In a court filing in Washington, the Justice Department dropped the term “enemy combatant” to refer to those being held in Guantanamo.
It also said that the government’s authority to continue to jail terrorist suspects would hinge on proving that they “authorized, committed or aided” the Sept. 11 attacks or that they “were part of or substantially supported” the Taliban or al-Qaida.
Some lawyers said the decision not to use the term “enemy combatant” marked the death knell for military commissions, which Congress established specifically to try Guantanamo detainees. Under federal law, the commissions have authority to try only persons declared “unlawful alien enemy combatants.”
Navy Lt. Cmdr. Brian Mizer, who defended Osama bin Laden’s driver before such a commission, said Friday’s move effectively gave the war court “jurisdiction over a category of persons that doesn’t exist.”
“There is no such thing as an unlawful enemy combatant,” he said. “International law has never recognized such a category of persons, and the filing is a welcome sign of America’s return to the rule of law and community of nations.”
Others said the filing meant the U.S. had no right to hold their clients. Air Force Reserve Maj. David Frakt, an attorney for a young Afghan at Guantanamo, said the new definition means that his client, Mohammed Jawad, gets to go home.
Jawad, now 23, is accused of throwing a grenade in December 2002 that wounded two U.S. soldiers and their translator in a Kabul market. The Pentagon, however, has never alleged that he was associated with either the Taliban or al-Qaida. Now, Frakt said, the allegations against Jawad amount to “an alleged domestic crime under Afghanistan law. There is no basis for the U.S. military to detain him.”
The American Civil Liberties Union criticized Friday’s filing, calling it “a half-step in the right direction.”
“It is critical that the administration promptly narrow the category for individuals who can be held in military detention so that the U.S. truly comports with the laws of war and rejects the unlawful detention power of the past eight years,” ACLU Executive Director Anthony Romero said in a written statement.
That position was echoed by Seattle attorney Joe McMillan, who defended Osama bin Laden’s driver, Salim Hamdan, in federal and military courts.
Despite the absence of the term “enemy combatants” in Friday’s filing, “the position set forth by the Department of Justice is quite similar to the position adopted by the Bush administration,” McMillan said.
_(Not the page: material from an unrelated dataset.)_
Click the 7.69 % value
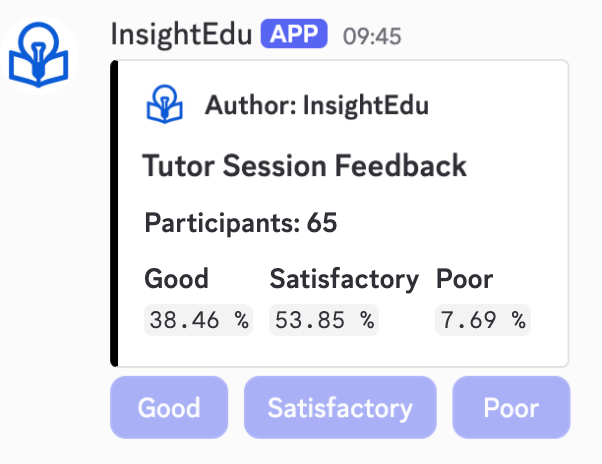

The Obama administration position, he said, “very much contemplates the existence of ‘enemy combatants’ and justifies detention at Guantanamo on that basis under the laws of war.”
The Justice Department filing doesn’t give the prisoners a specific designation. They aren’t described as prisoners of war or enemy combatants, both categories of war prisoners under the Geneva Convention. The Bush administration created the term “unlawful enemy combatant” to remove detainees from the protections of international law.
A Justice Department official said Friday that, for now, they’re just considered “detainees.”
At the Pentagon, a spokesman for the Guantanamo war court declined to comment on whether the decision to abandon the term “enemy combatant” would spell an end to military commissions.
“As you know, there are a series of comprehensive interagency reviews of all policies and procedures related to detainees,” said commission spokesman Joe Dellavedova. “Until those reviews are complete, it would be inappropriate to comment.”